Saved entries
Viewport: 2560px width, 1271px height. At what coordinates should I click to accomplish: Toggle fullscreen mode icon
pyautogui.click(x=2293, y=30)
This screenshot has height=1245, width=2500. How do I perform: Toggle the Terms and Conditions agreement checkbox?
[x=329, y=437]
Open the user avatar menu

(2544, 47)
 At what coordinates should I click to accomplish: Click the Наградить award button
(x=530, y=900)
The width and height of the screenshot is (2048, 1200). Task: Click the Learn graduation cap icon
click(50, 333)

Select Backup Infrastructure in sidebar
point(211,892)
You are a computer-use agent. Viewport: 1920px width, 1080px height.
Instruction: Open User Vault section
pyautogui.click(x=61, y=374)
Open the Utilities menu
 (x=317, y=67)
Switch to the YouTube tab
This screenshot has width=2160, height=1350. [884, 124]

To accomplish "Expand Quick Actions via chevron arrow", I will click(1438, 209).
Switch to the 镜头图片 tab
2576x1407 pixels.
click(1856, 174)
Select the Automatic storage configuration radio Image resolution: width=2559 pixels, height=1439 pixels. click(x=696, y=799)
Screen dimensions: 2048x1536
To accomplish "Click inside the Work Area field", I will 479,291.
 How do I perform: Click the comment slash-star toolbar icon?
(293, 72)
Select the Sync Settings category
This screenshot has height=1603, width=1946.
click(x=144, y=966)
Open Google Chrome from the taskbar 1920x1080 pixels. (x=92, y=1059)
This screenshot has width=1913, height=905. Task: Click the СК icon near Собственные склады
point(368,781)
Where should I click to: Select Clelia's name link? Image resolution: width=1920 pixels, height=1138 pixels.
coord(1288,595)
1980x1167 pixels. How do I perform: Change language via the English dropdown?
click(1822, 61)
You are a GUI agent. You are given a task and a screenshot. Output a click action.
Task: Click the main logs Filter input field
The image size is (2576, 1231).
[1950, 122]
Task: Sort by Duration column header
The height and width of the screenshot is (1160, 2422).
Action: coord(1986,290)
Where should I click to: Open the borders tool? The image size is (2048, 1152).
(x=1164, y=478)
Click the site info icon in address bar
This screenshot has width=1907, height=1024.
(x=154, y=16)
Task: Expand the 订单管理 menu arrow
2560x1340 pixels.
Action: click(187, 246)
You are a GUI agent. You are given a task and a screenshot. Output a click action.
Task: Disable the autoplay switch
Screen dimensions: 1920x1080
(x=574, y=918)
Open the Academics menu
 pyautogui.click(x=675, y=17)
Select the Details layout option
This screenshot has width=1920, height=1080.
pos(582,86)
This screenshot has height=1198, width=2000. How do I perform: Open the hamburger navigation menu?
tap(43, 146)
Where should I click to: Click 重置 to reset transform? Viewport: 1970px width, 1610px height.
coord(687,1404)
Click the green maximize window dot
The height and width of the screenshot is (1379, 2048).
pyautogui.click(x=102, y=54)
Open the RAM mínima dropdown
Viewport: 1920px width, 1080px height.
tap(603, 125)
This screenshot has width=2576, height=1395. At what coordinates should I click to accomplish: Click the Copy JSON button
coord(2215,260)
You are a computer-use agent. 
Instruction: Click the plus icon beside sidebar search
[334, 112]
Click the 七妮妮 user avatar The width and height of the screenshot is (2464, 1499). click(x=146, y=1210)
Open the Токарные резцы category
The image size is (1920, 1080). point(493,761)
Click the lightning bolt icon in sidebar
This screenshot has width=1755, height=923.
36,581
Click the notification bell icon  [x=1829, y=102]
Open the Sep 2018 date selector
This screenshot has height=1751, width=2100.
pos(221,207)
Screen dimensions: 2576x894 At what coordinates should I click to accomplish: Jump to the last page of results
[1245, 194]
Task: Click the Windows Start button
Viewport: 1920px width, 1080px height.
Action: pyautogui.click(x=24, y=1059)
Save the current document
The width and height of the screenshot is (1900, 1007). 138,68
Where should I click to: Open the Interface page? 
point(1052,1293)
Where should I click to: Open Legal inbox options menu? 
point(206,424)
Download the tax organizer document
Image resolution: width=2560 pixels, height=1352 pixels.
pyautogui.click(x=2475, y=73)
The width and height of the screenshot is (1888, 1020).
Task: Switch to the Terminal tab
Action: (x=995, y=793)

**What this task involves:**
Repeat the data in its entirety, exactly as written.

**Result:**
Viewport: 2560px width, 1271px height. At what coordinates should I click to accomplish: Toggle fullscreen mode icon
pyautogui.click(x=2293, y=30)
This screenshot has height=1245, width=2500. How do I perform: Toggle the Terms and Conditions agreement checkbox?
[x=329, y=437]
Open the user avatar menu

(2544, 47)
 At what coordinates should I click to accomplish: Click the Наградить award button
(x=530, y=900)
The width and height of the screenshot is (2048, 1200). Task: Click the Learn graduation cap icon
click(50, 333)

Select Backup Infrastructure in sidebar
point(211,892)
You are a computer-use agent. Viewport: 1920px width, 1080px height.
Instruction: Open User Vault section
pyautogui.click(x=61, y=374)
Open the Utilities menu
 (x=317, y=67)
Switch to the YouTube tab
This screenshot has width=2160, height=1350. [884, 124]

To accomplish "Expand Quick Actions via chevron arrow", I will click(1438, 209).
Switch to the 镜头图片 tab
2576x1407 pixels.
click(1856, 174)
Select the Automatic storage configuration radio Image resolution: width=2559 pixels, height=1439 pixels. click(x=696, y=799)
Screen dimensions: 2048x1536
To accomplish "Click inside the Work Area field", I will 479,291.
 How do I perform: Click the comment slash-star toolbar icon?
(293, 72)
Select the Sync Settings category
This screenshot has height=1603, width=1946.
click(x=144, y=966)
Open Google Chrome from the taskbar 1920x1080 pixels. (x=92, y=1059)
This screenshot has width=1913, height=905. Task: Click the СК icon near Собственные склады
point(368,781)
Where should I click to: Select Clelia's name link? Image resolution: width=1920 pixels, height=1138 pixels.
coord(1288,595)
1980x1167 pixels. How do I perform: Change language via the English dropdown?
click(1822, 61)
You are a GUI agent. You are given a task and a screenshot. Output a click action.
Task: Click the main logs Filter input field
The image size is (2576, 1231).
[1950, 122]
Task: Sort by Duration column header
The height and width of the screenshot is (1160, 2422).
Action: coord(1986,290)
Where should I click to: Open the borders tool? The image size is (2048, 1152).
(x=1164, y=478)
Click the site info icon in address bar
This screenshot has width=1907, height=1024.
(x=154, y=16)
Task: Expand the 订单管理 menu arrow
2560x1340 pixels.
Action: click(187, 246)
You are a GUI agent. You are given a task and a screenshot. Output a click action.
Task: Disable the autoplay switch
Screen dimensions: 1920x1080
(x=574, y=918)
Open the Academics menu
 pyautogui.click(x=675, y=17)
Select the Details layout option
This screenshot has width=1920, height=1080.
pos(582,86)
This screenshot has height=1198, width=2000. How do I perform: Open the hamburger navigation menu?
tap(43, 146)
Where should I click to: Click 重置 to reset transform? Viewport: 1970px width, 1610px height.
coord(687,1404)
Click the green maximize window dot
The height and width of the screenshot is (1379, 2048).
pyautogui.click(x=102, y=54)
Open the RAM mínima dropdown
Viewport: 1920px width, 1080px height.
tap(603, 125)
This screenshot has width=2576, height=1395. At what coordinates should I click to accomplish: Click the Copy JSON button
coord(2215,260)
You are a computer-use agent. 
Instruction: Click the plus icon beside sidebar search
[334, 112]
Click the 七妮妮 user avatar The width and height of the screenshot is (2464, 1499). click(x=146, y=1210)
Open the Токарные резцы category
The image size is (1920, 1080). point(493,761)
Click the lightning bolt icon in sidebar
This screenshot has width=1755, height=923.
36,581
Click the notification bell icon  [x=1829, y=102]
Open the Sep 2018 date selector
This screenshot has height=1751, width=2100.
pos(221,207)
Screen dimensions: 2576x894 At what coordinates should I click to accomplish: Jump to the last page of results
[1245, 194]
Task: Click the Windows Start button
Viewport: 1920px width, 1080px height.
Action: pyautogui.click(x=24, y=1059)
Save the current document
The width and height of the screenshot is (1900, 1007). 138,68
Where should I click to: Open the Interface page? 
point(1052,1293)
Where should I click to: Open Legal inbox options menu? 
point(206,424)
Download the tax organizer document
Image resolution: width=2560 pixels, height=1352 pixels.
pyautogui.click(x=2475, y=73)
The width and height of the screenshot is (1888, 1020).
Task: Switch to the Terminal tab
Action: (x=995, y=793)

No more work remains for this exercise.